Naturally, it is the cars casually caught in this shot that demand our attention. This image is less than half of the area of the complete photograph, and cropped from the left was a notice reading ‘Station de Taxi-Autos 8’. Prominent is a Unic taxi, its rear quarter open. Left-hand drive, it has steel artillery wheels and twin side-mounted spare wheels. Marchal headlights are fitted. This seems to be a c 1929 model, and the registration oddly is a Calvados issue of late 1933 to early 1934. The next taxi is a fine old Minerva, right-hand drive, and the radiator mascot can be seen: it is the expected head of the goddess of that name. Again, the registration is later – but a local one: Alpes Maritime, early 1936. The stylish tail is that of a V12 Lincoln Zephyr coupé, again locally registered (mid-1937). More distantly are (probably) a Renault Nerva and then, clearly, a Lancia Dilambda saloon.
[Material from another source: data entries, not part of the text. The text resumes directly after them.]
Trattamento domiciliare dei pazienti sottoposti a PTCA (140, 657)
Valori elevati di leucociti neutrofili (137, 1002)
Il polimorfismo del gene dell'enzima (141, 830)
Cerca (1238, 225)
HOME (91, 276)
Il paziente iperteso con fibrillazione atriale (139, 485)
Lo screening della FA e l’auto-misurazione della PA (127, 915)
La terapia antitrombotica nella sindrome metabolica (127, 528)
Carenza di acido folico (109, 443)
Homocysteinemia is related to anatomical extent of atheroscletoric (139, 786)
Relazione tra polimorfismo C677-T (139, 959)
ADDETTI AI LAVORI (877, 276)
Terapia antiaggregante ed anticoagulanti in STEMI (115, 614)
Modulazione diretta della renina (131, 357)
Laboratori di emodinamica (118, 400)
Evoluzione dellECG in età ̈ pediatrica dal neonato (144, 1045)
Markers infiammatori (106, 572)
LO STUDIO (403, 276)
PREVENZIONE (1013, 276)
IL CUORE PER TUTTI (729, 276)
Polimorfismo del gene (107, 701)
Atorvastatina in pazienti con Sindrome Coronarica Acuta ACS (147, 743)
On the move approaching the camera are an English-registered (CXF432, March 1936) Buick 90, the same type as that of which King Edward VIII (he was to abdicate in December of that year) and Mrs Simpson owned a matching pair, and, distantly, a Light Fifteen Citroën. Blurred and speeding along is a small sports car, its windscreen folded flat, its driver, perhaps a lady, crouching down low. Your contributor was aware of the need to call in the expertise of a fellow SAHB Member, who not only identified it as a Lancia Belna with a Pourtout sports body, this being the French-built version of the Aprilia, but also provided a fair amount of the above information, too.